◆ **TASK DETAILS**:
Could the lines from the top of the material to the line that contains "Given: Switch to" be retyped exactly, both included and pictures omitted?

++++++++++

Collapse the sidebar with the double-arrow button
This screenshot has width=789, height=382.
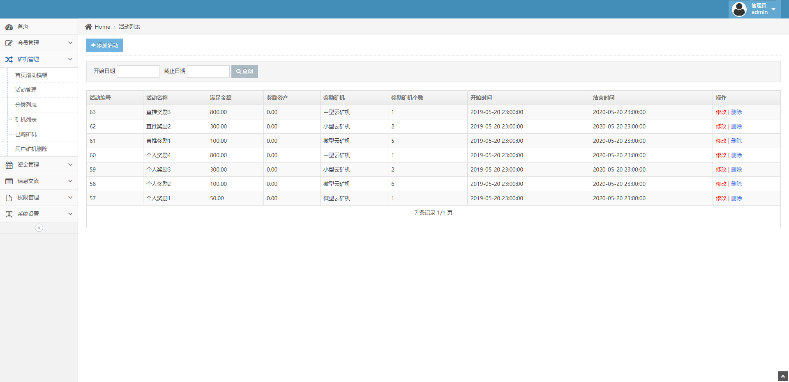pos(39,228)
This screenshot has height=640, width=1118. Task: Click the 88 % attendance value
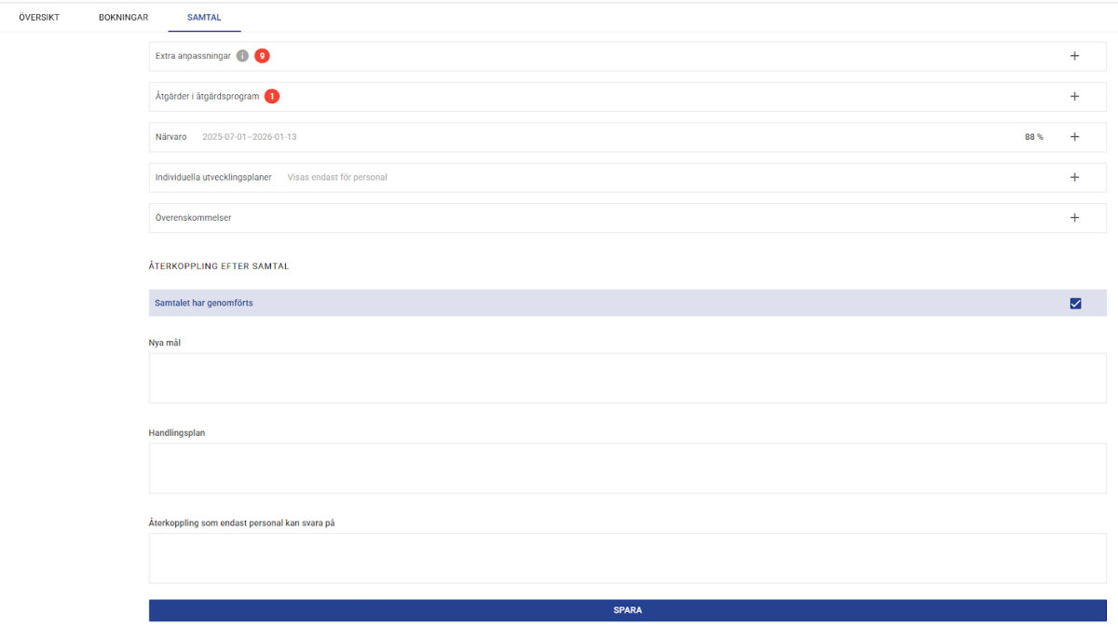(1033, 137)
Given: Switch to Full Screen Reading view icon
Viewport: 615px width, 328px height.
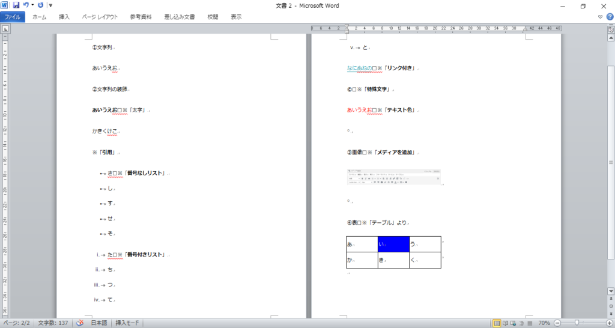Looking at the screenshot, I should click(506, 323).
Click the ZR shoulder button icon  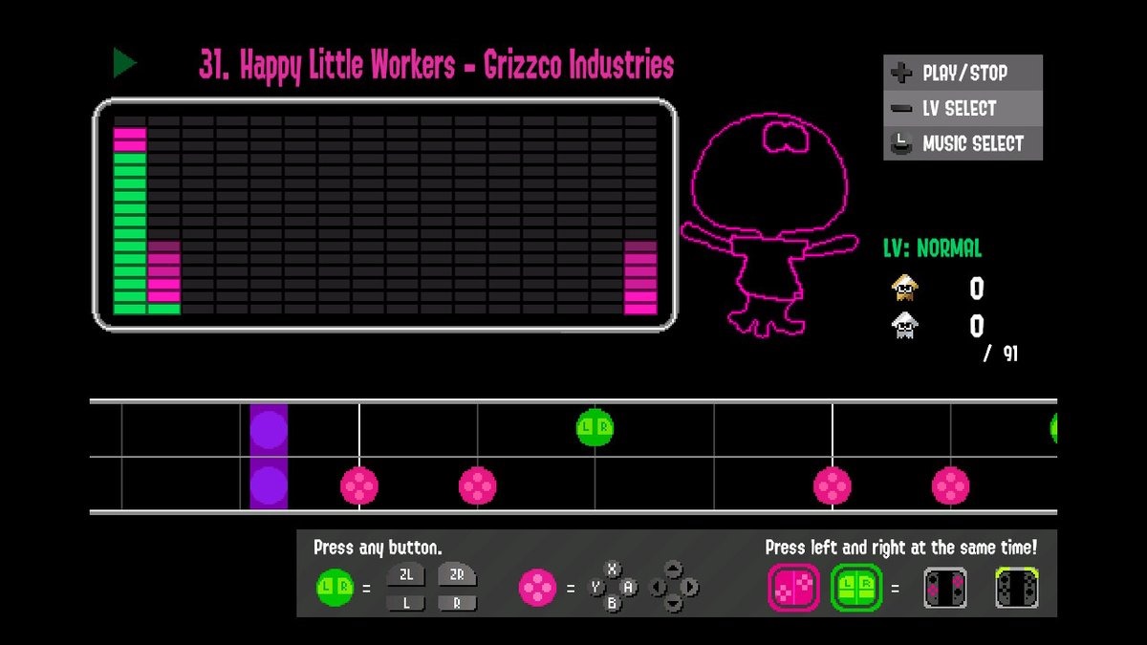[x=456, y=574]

++++++++++

◆ **OUTPUT FOR THIS EXERCISE**:
Collapse the sidebar with the double-arrow button
This screenshot has width=789, height=382.
pos(39,228)
This screenshot has height=640, width=1118. Task: Click the 88 % attendance value
(1033, 137)
Given: Switch to Full Screen Reading view icon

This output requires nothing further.